North Americans prefer the Internet for carrying out routine banking transactions but when a problem arises they turn to staff in a branch or over the phone, according to a survey from Empathica.
The poll of over 15,000 Americans and Canadians shows that for routine transactions, 41.4% of respondents cite the Internet as their preferred channel, followed by the branch, with 32.6% and ATM on 23.3%. Mobile and telephone came a distant fourth and fifth, at 1.5% and 1.3% respectively.
Yet, when a problem arises, consumer preference drastically shifts; 60% want to visit a branch, while 34% prefer using the phone and just six per cent want to take up their issue online. The branch is also the preferred channel - cited by 78.7% - for major transactions such as home loans.

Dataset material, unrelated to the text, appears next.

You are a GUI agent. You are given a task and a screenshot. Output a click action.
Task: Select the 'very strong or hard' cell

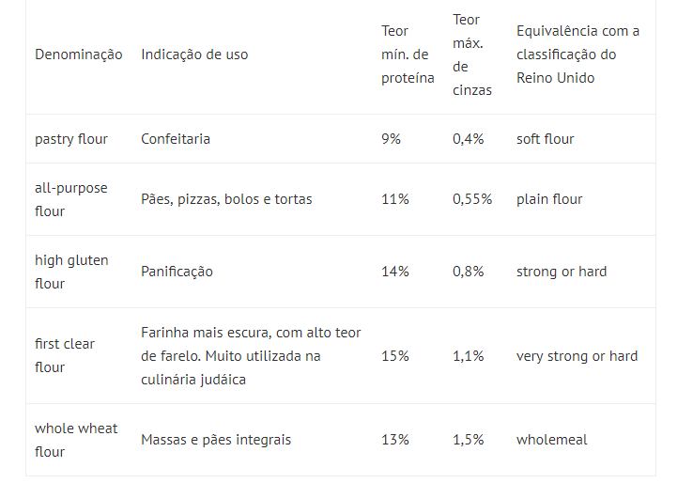pyautogui.click(x=577, y=356)
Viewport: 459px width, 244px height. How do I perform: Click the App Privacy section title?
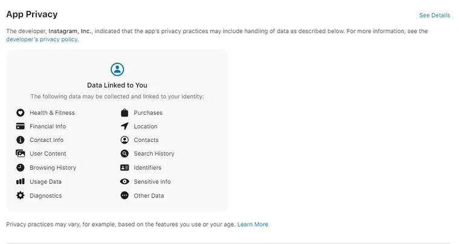click(32, 14)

Despite the hype, mobile banking still faces considerable barriers to take up. Not only do just 1.5% of North Americans use their handsets for everyday transactions, a majority do not trust the channel's security.

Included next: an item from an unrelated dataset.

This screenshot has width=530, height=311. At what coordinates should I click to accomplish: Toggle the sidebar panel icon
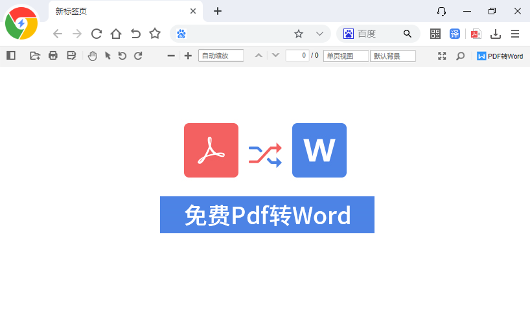click(11, 56)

Of those polled, 51.2% of Americans and 60.3% of Canadians say they do not trust the security of mobile banking, compared to the 21.7% of US and 26.2% of Canadians that do not trust Internet banking. Out of all methods for transactions, consumers trust the branch the most - 84%.

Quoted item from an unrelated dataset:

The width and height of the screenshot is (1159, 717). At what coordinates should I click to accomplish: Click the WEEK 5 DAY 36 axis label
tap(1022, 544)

Gary Edwards, Empathica, says: "Internet banking went through the same hurdles with privacy and security concerns. The more mobile technology is developed, however, the more you'll see consumers using their mobile device for banking. Right now it's just not at a stage where consumers trust device security, but the mobile channel will certainly play an important role in the future."
While mobile banking has a very low percentage of primary users in Canada, those who use it express a high level of affection for their financial institution. For Canadian consumers who cited using mobile banking the most for routine transactions, 83% were likely to recommend the channel. Branch, telephone, Internet and ATM all fell at or below 77%.
Canadians favour Internet banking overall (49.4%), which is 10 percentage points higher than Americans (38.2%), despite the fact that both countries' net penetration stands at around 77%.
"The fact that Internet penetration is the same but Canadians nonetheless use it more than Americans is good news for banks in Canada. The differences cannot be explained away by differences in accessibility to these services. It has something to say about cultural differences and overall Internet banking use," says Edwards.
The survey broadly aligns with a recent study from the American Bankers Association which found 36% of respondents favouring the Web, compared to 25% for branches, 15% ATMs and just three per cent mobile phones.